Data excerpts
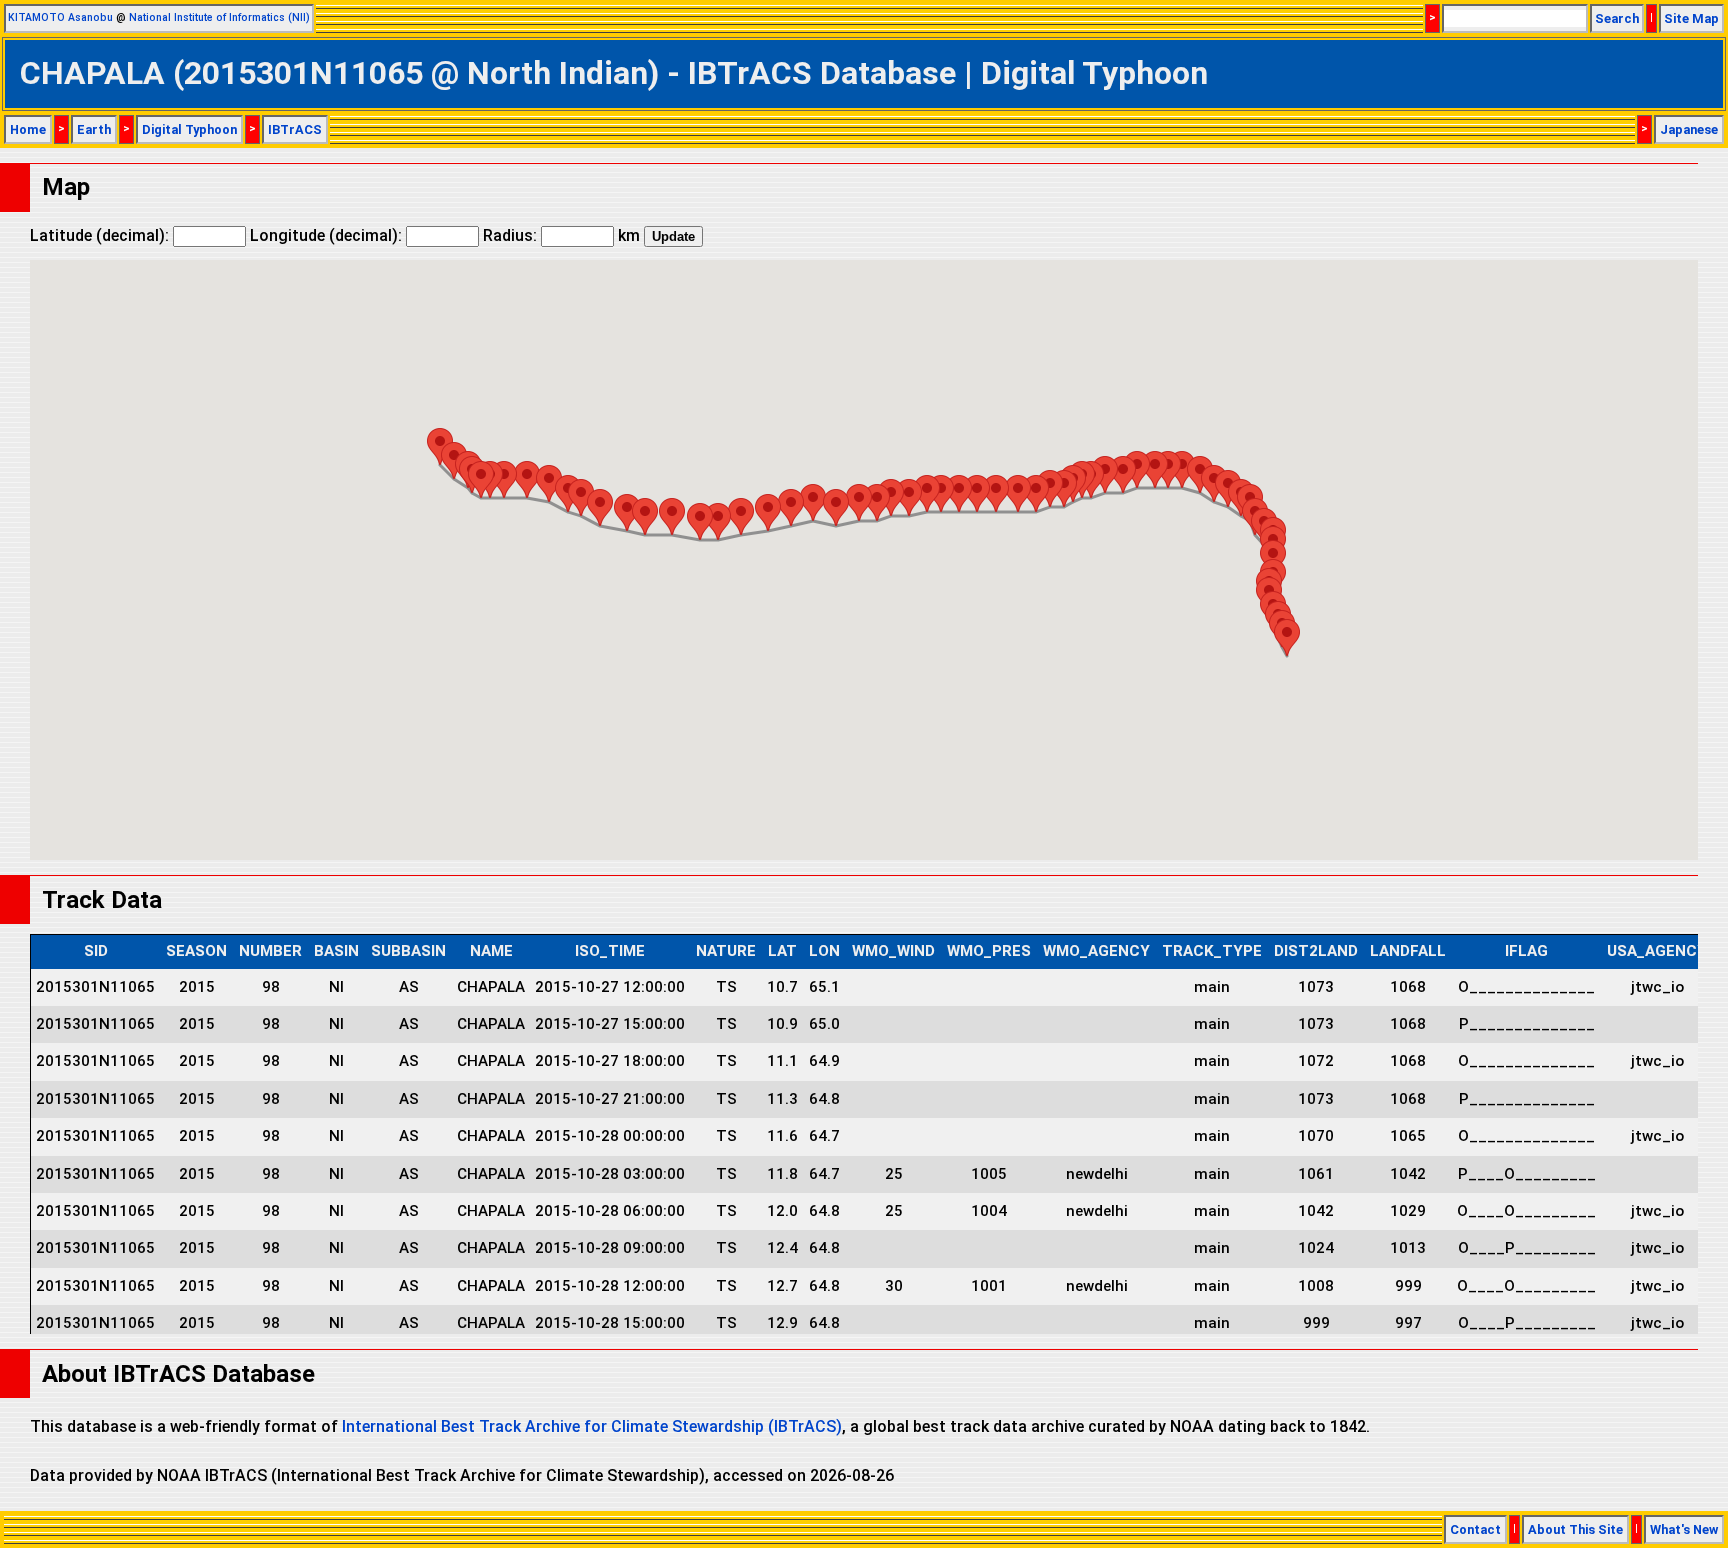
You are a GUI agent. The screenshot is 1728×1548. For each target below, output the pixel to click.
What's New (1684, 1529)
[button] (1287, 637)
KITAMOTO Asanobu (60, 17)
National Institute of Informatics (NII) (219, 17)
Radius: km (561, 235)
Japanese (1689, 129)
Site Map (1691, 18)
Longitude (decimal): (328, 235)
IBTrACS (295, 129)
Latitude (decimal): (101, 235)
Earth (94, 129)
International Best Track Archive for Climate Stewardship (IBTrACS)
...
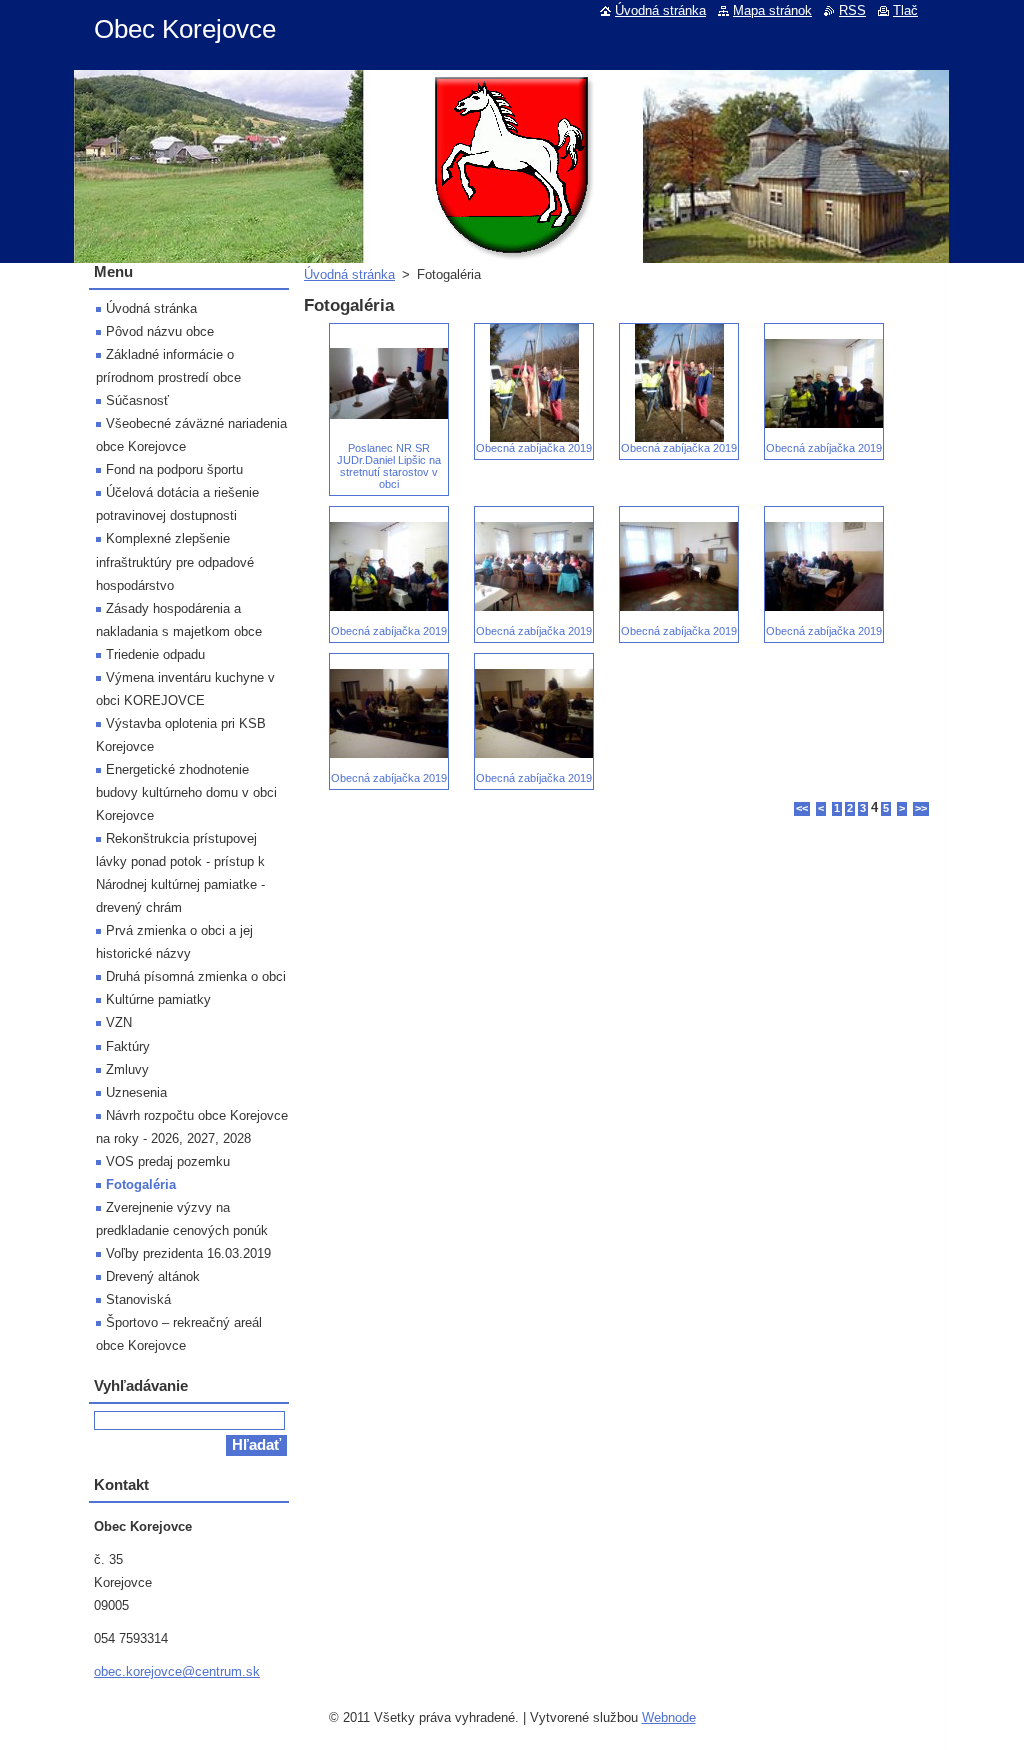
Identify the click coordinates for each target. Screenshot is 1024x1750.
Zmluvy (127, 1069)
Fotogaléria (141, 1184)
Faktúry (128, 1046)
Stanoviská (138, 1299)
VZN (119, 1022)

Assignment - Only those lines of the entries above that run from the line containing "You are a GUI" to the line containing "International Best Track", both included, should be transcribed exactly.

Response -
You are a GUI agent. The screenshot is 1728×1548. For each target below, output the pixel to click.
What's New (1684, 1529)
[button] (1287, 637)
KITAMOTO Asanobu (60, 17)
National Institute of Informatics (NII) (219, 17)
Radius: km (561, 235)
Japanese (1689, 129)
Site Map (1691, 18)
Longitude (decimal): (328, 235)
IBTrACS (295, 129)
Latitude (decimal): (101, 235)
Earth (94, 129)
International Best Track Archive for Climate Stewardship (IBTrACS)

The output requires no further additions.